When transitioning between compute shader writes and reads:

barrier.srcAccessMask = VK_ACCESS_SHADER_WRITE_BIT;
barrier.dstAccessMask = VK_ACCESS_SHADER_READ_BIT;

vkCmdPipelineBarrier(
    commandBuffer,
    VK_PIPELINE_STAGE_COMPUTE_SHADER_BIT,
    VK_PIPELINE_STAGE_COMPUTE_SHADER_BIT,
    0,
    0, nullptr,
    0, nullptr,
    1, &barrier
);

Texel Buffers

Texel buffers are a way to access buffer data with texture-like operations in shaders. There are two types of texel buffers:

  1. Uniform Texel Buffers (VK_DESCRIPTOR_TYPE_UNIFORM_TEXEL_BUFFER): Read-only access

  2. Storage Texel Buffers (VK_DESCRIPTOR_TYPE_STORAGE_TEXEL_BUFFER): Read-write access

Creating a Texel Buffer

To create a texel buffer, you need to:

  1. Create a VkBuffer with appropriate usage flags

  2. Create a VkBufferView for the buffer

  3. Create a descriptor set layout with a binding of the appropriate texel buffer type

  4. Update the descriptor set with the buffer view

// Create buffer
VkBufferCreateInfo bufferInfo = {};
bufferInfo.sType = VK_STRUCTURE_TYPE_BUFFER_CREATE_INFO;
bufferInfo.size = size;
bufferInfo.usage = VK_BUFFER_USAGE_UNIFORM_TEXEL_BUFFER_BIT; // or VK_BUFFER_USAGE_STORAGE_TEXEL_BUFFER_BIT
bufferInfo.sharingMode = VK_SHARING_MODE_EXCLUSIVE;

// Create buffer view
VkBufferViewCreateInfo viewInfo = {};
viewInfo.sType = VK_STRUCTURE_TYPE_BUFFER_VIEW_CREATE_INFO;
viewInfo.buffer = buffer;
viewInfo.format = VK_FORMAT_R32G32B32A32_SFLOAT; // Choose a format that supports texel buffer operations
viewInfo.offset = 0;
viewInfo.range = size;

VkBufferView bufferView;
vkCreateBufferView(device, &viewInfo, nullptr, &bufferView);

Using Uniform Texel Buffers in Shaders

In GLSL, uniform texel buffers are declared using the textureBuffer type. The texelFetch function is used to read from the buffer.

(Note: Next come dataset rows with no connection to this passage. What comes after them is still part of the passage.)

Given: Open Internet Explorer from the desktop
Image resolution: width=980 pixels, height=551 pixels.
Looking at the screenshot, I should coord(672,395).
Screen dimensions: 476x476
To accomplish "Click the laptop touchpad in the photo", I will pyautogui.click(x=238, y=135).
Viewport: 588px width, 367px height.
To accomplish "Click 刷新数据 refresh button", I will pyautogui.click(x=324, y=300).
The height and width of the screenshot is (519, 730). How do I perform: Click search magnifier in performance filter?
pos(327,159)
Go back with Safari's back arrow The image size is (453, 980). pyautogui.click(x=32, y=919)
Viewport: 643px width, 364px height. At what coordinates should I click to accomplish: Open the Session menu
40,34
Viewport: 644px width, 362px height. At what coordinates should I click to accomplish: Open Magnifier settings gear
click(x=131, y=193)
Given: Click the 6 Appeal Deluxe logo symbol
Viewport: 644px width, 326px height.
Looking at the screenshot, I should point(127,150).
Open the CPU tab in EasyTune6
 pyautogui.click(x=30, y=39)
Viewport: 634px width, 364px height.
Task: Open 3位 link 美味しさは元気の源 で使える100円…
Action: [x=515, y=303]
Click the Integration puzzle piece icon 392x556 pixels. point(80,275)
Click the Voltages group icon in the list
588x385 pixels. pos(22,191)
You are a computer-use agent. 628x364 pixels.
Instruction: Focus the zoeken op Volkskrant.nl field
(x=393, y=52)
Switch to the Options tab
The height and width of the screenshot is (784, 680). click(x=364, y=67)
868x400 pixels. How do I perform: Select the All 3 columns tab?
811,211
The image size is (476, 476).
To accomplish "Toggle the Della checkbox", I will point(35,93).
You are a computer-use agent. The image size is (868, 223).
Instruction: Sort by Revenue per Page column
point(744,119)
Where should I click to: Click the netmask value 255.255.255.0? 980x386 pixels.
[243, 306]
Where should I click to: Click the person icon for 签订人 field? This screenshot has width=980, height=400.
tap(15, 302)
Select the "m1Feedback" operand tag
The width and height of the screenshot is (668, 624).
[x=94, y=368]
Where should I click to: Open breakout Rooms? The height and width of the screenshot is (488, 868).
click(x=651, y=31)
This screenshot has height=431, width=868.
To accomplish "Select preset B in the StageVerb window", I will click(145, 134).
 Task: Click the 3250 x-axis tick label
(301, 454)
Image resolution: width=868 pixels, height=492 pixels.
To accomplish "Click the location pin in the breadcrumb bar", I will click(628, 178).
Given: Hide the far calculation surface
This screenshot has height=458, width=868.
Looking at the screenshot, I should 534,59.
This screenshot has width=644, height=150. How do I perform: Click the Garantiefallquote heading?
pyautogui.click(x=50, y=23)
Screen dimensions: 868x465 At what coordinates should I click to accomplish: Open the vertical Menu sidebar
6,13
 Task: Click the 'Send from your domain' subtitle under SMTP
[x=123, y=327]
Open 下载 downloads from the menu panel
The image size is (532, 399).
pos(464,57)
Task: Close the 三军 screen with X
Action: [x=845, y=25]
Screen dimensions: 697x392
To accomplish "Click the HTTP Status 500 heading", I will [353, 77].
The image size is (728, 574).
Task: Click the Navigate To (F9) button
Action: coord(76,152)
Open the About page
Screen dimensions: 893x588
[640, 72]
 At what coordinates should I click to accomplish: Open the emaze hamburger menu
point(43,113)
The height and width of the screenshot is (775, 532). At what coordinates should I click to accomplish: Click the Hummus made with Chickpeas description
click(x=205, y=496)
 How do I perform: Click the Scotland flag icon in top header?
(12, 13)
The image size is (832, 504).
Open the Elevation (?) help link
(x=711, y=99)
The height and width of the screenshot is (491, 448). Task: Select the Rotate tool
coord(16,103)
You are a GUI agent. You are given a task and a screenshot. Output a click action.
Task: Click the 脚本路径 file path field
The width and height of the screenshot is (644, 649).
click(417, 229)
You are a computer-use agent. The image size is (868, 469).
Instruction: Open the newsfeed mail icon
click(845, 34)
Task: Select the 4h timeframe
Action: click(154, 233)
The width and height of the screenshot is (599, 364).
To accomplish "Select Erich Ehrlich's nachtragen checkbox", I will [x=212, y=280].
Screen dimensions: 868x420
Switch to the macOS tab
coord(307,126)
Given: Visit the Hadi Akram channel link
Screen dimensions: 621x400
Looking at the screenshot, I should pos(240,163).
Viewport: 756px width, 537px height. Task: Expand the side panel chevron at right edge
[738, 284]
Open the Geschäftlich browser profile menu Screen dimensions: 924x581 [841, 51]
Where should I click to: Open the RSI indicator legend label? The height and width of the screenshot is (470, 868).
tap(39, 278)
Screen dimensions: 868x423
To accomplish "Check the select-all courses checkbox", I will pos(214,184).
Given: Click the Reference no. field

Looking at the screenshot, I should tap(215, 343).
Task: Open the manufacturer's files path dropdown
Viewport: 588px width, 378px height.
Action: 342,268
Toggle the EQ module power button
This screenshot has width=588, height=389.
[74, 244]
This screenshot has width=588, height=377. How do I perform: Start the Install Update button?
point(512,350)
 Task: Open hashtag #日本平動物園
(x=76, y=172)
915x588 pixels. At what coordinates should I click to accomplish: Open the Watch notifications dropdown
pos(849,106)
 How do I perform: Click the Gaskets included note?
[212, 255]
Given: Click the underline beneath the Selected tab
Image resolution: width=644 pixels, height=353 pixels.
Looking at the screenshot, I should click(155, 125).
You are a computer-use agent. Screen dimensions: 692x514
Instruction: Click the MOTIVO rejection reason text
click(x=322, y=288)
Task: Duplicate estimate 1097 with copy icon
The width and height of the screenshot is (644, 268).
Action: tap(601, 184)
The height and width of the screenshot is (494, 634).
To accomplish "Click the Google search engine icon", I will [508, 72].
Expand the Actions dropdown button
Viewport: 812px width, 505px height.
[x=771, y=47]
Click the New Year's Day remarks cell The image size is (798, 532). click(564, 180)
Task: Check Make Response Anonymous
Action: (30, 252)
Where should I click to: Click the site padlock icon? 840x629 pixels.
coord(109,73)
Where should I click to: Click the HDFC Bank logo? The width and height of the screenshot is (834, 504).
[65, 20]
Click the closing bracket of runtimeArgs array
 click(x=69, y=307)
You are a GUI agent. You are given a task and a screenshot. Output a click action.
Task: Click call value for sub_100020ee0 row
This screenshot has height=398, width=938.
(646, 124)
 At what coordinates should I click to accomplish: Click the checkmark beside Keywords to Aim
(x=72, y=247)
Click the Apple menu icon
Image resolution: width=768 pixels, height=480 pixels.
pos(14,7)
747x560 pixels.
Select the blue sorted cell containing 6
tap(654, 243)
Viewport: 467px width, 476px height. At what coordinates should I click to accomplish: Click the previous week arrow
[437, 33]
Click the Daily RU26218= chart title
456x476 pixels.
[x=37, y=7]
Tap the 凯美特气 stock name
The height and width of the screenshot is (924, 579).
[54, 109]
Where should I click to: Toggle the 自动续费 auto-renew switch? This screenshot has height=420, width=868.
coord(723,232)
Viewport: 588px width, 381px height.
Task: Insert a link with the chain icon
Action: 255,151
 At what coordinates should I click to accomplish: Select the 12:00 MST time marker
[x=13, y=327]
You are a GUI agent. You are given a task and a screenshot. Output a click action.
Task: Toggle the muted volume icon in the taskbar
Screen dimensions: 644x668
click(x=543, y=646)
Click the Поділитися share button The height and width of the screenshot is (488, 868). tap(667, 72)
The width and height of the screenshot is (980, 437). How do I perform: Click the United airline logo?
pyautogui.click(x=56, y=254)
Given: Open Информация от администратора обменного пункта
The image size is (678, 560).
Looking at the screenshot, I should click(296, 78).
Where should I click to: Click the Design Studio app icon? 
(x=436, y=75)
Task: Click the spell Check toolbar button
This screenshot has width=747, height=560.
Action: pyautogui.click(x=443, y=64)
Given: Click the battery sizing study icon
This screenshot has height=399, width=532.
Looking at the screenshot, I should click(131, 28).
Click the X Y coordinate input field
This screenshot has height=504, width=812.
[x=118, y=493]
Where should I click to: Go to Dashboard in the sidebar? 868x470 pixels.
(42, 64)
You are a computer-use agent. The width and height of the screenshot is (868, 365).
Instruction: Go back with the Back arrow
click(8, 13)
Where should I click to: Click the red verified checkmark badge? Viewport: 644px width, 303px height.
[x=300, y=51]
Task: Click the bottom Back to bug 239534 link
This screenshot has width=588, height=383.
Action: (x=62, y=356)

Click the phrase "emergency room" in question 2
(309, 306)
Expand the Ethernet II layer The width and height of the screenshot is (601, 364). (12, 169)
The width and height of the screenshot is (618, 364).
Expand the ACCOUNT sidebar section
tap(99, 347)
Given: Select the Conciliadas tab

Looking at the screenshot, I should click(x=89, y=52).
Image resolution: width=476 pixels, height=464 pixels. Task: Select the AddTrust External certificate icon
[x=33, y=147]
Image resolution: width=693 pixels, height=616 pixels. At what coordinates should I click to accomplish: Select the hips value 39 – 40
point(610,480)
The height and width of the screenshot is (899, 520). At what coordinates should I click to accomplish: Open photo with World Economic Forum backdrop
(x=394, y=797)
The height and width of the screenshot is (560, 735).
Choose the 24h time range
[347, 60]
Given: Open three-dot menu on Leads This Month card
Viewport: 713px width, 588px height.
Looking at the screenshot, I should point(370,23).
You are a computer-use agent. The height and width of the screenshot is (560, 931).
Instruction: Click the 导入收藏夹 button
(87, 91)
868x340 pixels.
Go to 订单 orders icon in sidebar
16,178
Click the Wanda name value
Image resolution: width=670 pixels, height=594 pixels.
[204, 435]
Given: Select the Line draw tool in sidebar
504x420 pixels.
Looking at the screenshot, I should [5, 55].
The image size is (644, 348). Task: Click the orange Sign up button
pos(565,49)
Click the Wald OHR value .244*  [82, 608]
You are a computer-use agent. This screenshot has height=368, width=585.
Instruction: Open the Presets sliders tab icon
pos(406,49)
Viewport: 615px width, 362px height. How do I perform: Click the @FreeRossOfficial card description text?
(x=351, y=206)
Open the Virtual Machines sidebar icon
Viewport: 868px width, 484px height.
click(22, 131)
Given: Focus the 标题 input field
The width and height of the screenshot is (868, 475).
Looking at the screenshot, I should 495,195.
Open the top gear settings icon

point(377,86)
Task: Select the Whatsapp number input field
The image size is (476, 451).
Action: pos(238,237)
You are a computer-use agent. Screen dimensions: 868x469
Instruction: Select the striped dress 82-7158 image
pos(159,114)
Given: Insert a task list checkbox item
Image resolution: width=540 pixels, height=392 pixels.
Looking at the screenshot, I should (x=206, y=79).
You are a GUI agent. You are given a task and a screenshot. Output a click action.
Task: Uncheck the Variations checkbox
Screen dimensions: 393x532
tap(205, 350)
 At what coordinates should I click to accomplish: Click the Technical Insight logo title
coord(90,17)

layout(set = 0, binding = 0) uniform textureBuffer uniformTexelBuffer;

void main() {
    // Read from the texel buffer
    vec4 value = texelFetch(uniformTexelBuffer, int(gl_GlobalInvocationID.x));

    // Use the value
    // ...
}

In Slang, uniform texel buffers are declared using the Buffer type. The Load method is used to read from the buffer.

[[vk::binding(0, 0)]]
Buffer<float4> uniformTexelBuffer;

[numthreads(64, 1, 1)]
void main(uint3 dispatchThreadID : SV_DispatchThreadID)
{
    // Read from the texel buffer
    float4 value = uniformTexelBuffer.Load(dispatchThreadID.x);

    // Use the value
    // ...
}

The corresponding SPIR-V assembly:

OpDecorate %uniformTexelBuffer DescriptorSet 0
OpDecorate %uniformTexelBuffer Binding 0

%texelBuffer        = OpTypeImage %float Buffer 0 0 0 1 Unknown
%ptr                = OpTypePointer UniformConstant %texelBuffer
%uniformTexelBuffer = OpVariable %ptr UniformConstant

Using Storage Texel Buffers in Shaders

In GLSL, storage texel buffers are declared using the imageBuffer type with a format qualifier. The imageLoad and imageStore functions are used to read from and write to the buffer.

// VK_FORMAT_R32G32B32A32_SFLOAT
layout(set = 0, binding = 0, rgba32f) uniform imageBuffer storageTexelBuffer;

void main() {
    int index = int(gl_GlobalInvocationID.x);

    // Read from the texel buffer
    vec4 value = imageLoad(storageTexelBuffer, index);

    // Modify the value
    value = value * 2.0;

    // Write back to the texel buffer
    imageStore(storageTexelBuffer, index, value);
}

In Slang, storage texel buffers are declared using the RWBuffer type. The Load method and array indexing are used to read from and write to the buffer.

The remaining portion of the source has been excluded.